+++ Document text +++

Keep the salt level like this for at least 2 weeks but no longer than 4 weeks otherwise kidney damage can occur. Kidney damage is more likely to occur in fish from soft water (tetras, Corydoras, angelfish, Bettas & gouramis, loaches) that are exposed to high levels of salt for an extended period of time, and is not an issue with livebearers, rainbowfish or other salt tolerant species.

The salt will not affect the beneficial filter bacteria but the higher dose rate (4 heaped tablespoons per 20 litres) will affect some plants and some snails. The lower dose rate (1-2 heaped tablespoons per 20 litres) will not affect fish, plants, shrimp or snails.

After you use salt and the fish have recovered, you do a 10% water change each day for a week using only fresh water that has been dechlorinated. Then do a 20% water change each day for a week. Then you can do bigger water changes after that. This dilutes the salt out of the tank slowly so it doesn't harm the fish.

+++ Information supplied +++

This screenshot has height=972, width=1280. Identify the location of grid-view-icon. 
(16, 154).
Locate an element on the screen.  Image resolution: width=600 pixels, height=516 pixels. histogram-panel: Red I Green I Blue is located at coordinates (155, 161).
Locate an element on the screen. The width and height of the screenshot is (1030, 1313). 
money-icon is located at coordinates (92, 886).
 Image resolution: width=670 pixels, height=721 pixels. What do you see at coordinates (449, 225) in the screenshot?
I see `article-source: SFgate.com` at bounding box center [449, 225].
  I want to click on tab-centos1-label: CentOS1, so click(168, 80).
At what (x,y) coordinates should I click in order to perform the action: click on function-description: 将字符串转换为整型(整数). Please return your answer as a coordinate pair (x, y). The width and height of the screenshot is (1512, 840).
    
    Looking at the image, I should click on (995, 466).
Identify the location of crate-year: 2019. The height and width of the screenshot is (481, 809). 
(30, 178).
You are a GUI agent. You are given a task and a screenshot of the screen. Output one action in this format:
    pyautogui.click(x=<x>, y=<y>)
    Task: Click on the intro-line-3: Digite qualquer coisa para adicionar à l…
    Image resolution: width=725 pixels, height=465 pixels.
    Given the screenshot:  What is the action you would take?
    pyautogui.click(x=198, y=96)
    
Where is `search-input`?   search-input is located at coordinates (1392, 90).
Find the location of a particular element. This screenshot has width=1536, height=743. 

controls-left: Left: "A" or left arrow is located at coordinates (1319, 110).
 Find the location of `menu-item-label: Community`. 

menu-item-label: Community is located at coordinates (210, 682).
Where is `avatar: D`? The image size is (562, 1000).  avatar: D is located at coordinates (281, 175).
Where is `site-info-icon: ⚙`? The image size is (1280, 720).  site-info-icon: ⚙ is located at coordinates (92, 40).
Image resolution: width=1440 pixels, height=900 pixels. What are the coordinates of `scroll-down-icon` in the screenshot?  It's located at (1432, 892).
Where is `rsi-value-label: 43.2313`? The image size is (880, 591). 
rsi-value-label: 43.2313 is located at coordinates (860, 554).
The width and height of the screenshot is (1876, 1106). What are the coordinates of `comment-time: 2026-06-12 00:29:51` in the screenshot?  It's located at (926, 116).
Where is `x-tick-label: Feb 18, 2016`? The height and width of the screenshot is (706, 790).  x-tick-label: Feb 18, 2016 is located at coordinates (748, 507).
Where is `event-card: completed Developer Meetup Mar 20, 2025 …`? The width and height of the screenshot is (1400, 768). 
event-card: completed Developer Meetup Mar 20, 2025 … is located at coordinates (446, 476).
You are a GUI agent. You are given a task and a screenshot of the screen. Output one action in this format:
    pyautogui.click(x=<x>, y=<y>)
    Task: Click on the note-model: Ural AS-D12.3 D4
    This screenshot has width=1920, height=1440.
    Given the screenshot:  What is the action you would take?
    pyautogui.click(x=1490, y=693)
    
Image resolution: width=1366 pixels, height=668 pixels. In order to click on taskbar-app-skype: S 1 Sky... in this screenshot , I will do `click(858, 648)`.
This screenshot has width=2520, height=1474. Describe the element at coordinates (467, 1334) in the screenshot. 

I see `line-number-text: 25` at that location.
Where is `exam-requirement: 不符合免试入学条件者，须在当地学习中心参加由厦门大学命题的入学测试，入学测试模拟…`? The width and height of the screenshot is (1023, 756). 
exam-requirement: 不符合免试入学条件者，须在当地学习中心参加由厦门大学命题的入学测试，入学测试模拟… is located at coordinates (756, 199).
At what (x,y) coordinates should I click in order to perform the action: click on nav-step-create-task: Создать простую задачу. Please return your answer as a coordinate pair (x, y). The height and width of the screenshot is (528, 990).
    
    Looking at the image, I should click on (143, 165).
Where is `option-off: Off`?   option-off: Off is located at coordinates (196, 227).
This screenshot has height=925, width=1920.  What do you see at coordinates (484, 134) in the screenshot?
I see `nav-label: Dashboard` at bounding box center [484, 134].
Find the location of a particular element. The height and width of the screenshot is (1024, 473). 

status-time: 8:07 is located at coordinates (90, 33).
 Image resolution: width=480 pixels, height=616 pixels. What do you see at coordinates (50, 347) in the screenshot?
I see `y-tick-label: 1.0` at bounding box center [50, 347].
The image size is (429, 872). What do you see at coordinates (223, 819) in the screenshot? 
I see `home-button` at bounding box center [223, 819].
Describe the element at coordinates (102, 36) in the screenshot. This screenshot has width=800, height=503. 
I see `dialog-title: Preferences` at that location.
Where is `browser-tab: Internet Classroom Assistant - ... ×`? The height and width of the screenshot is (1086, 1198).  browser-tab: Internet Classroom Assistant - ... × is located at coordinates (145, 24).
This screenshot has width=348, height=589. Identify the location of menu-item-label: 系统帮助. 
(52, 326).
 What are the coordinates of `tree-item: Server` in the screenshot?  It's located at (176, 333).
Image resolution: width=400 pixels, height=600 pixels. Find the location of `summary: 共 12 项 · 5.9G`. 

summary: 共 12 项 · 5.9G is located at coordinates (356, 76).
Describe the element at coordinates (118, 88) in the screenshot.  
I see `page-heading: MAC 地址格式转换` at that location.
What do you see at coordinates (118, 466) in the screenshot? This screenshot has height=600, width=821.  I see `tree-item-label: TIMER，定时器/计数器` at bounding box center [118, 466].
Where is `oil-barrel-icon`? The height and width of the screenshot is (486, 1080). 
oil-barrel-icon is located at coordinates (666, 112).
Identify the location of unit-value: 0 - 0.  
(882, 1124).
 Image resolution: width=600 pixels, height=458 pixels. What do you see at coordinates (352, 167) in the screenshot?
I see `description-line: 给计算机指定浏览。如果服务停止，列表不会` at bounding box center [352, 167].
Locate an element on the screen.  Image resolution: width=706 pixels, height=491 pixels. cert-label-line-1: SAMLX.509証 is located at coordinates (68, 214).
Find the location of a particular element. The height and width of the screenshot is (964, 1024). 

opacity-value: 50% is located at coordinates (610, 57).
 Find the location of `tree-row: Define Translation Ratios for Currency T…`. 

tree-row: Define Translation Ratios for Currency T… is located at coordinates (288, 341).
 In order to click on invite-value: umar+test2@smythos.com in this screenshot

+++

» Assigned task 1: List every kind of soft-water fish that the passage on salt treatment for aquarium fish names.
» Assigned task 2: Extend the passage on salt treatment for aquarium fish, starting after its last sentence.
The records are unrelated material, separate from the passage on salt treatment for aquarium fish.

» Task response 1:
- Tetras
- Corydoras
- Angelfish
- Bettas
- Gouramis
- Loaches

» Task response 2:
If you do water changes while using salt, you need to treat the new water with salt before adding it to the tank. This will keep the salt level stable in the tank and minimise stress on the fish.

When you first add salt, add the salt to a small bucket of tank water and dissolve the salt. Then slowly pour the salt water into the tank near the filter outlet. Add the salt over a couple of minutes.